2024-12-08: scent

went to the symphony last night, and unlike the mid-week show we went to last time, it was a packed house. we found our seats in the first balcony, and a younger couple — late twenties? early thirties? — sat down next to us. and as the young woman next to me gathered up her billowing white skirt, i got a distinct and unwelcome whiff of strong, strong incense.

when i was young (like, properly young), scent was everywhere. after church everyone would gather in the hall in the basement for tea, coffee, and juice, and there was always a lingering smell. cigarette smoke. heavy perfume. it seemed like all the men smoked and all the ladies wore something, and that smell lingered heavily as i moved around the hall to get my cup of cheap powdered juice and a couple of cookies, to chat with my friends who also sang in the junior choir, which i did every year until my voice broke.

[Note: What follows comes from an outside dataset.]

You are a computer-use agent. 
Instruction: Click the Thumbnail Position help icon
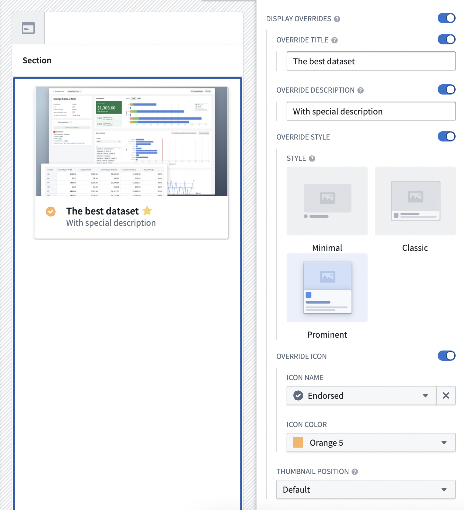[355, 472]
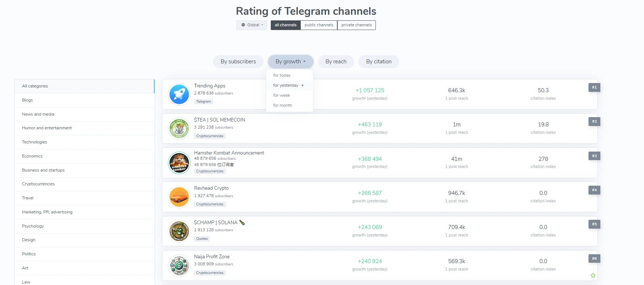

but at some point that changed, societal attitudes shifting, realizing that some people had allergies triggered by scent. or just didn't want to smell that all the time. it became less common. the signs started appearing, thanking people for being mindful of others by not wearing it. personally: i've never worn aftershave, cologne, anything. i don't want to have a scent. i don't want to leave a trace.

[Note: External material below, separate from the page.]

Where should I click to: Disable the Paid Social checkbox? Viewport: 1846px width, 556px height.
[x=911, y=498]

but sitting through last night's concert was uncomfortable. whenever the woman beside me moved, i'd get another hit of that smell. incense, for me, is tied to two specific periods of my life, to two specific people that would burn it. a friend long since gone from my life. and someone else. and so the sudden smell of it is unwelcome. regular little hits of it, like last night, unsettling. it takes me back to dark rooms. fear. unhappiness. it makes my skin crawl. & i'd be happy if i never smelled it again.